Veyil, streaming on Amazon Prime Video, opens with a Woody Allen quote: “If my films make one more person miserable, I’ll feel I have done my job”. Sarath Menon, who has written and directed the Malayalam film, has managed to do just that in his directorial debut. In a good way, mostly.
There are several moments where one feels lost or confused by the wavering plot but the broken bonds of a slow-paced drama lure you back into the story. Veyil loosely translates into ‘sunshine’ — something that the protagonist Sidharth a.k.a. Sidhu (Shane Nigam) finds in the climax shot.
The Malayalam film feels like a strong alcoholic drink that you know will result in a terrible hangover the next day but you can’t put it away. Barring some off moments here and there, it keeps you engaged as you see Sidhu’s life being dissected bit by bit.
‘What’s the problem?’
The 155-minute-long film chronicles Sidhu’s life. The film is interspersed with flashbacks of Sidhu’s younger days that turned his life around and contextualises his present. Living in Kerala’s Edakulam, the young Sidhu lives with his elder brother Karthik (Saed Imran) and mother Radha (Sreerekha). Their father passed away before Sidhu was born. Seeing the two siblings, one is compelled to believe that the apple did fall far from the tree. While Karthik is responsible and studious, Sidhu couldn’t be more different. The latter struggles to finish high school after repeated failures while Karthik takes a crack at medical entrance exams. Their mother tends to favour Karthik, not just because he is seemingly better-behaved but also because he is dealing with a health crisis. Although the film does not specify the medical ailment, it does establish (via dialogues) that most of the family’s money has been spent on his medicines and surgeries.

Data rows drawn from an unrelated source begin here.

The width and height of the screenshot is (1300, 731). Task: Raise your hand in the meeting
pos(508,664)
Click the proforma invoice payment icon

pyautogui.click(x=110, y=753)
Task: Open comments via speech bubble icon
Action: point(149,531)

At one point, a character asks Sidhu, “What’s the problem” referring to his unorganised and haphazard lifestyle. But Sidhu has no answer because he himself does not know. The same question often pops up in conversations with different characters, not in the context of Sidhu. That makes one wonder if any character knows himself/herself at all. Director Menon, who has also penned the screenplay, has convoluted a cinematic world of people where most of them have unresolved issues.
Sidhu feels unwanted at home because his mother keeps pestering him every chance she gets. As Veyil progresses, we learn the reason behind her actions.
Envy and anger
Shane Nigam shines as a damaged protagonist, a type of character he has played earlier too. His droopy shoulders, melancholic expressions and poor luck evoke empathy and Nigam excels in it.
His elder brother Karthik, played by debutant Saed Imran, is battling with his own set of insecurities. Despite doing well in his life, he still looks at his younger brother with a sense of envy.
“As a child, he [Sidhu] always knew how to get what he wanted be it by demanding or crying. You [Karthik] could never do the same. That’s why I had to pay more attention to you,” their mother tells Karthik in one of the scenes. In another scene, Sidhu discovers a notebook titled “My secret love story” from Karthik’s drawer. Expressing his needs and desires was not Karthik’s strength. Imran comes very close to outshining Nigam in several scenes. His individual scenes with the mentally ill neighbour are endearing to watch.
Sreerekha, who plays the mother, appears annoying at first but it is easier to understand once you learn about her struggles. Besides these three, Sidhu’s friend Merin (Merin Jose Pottackal) and neighbour Harikuttan (Harikrishnan K.R.) prove to be a perfect cast.
Veyil was released in theatres on 25 February this year but has recently been released on the streaming platform, Amazon Prime Video.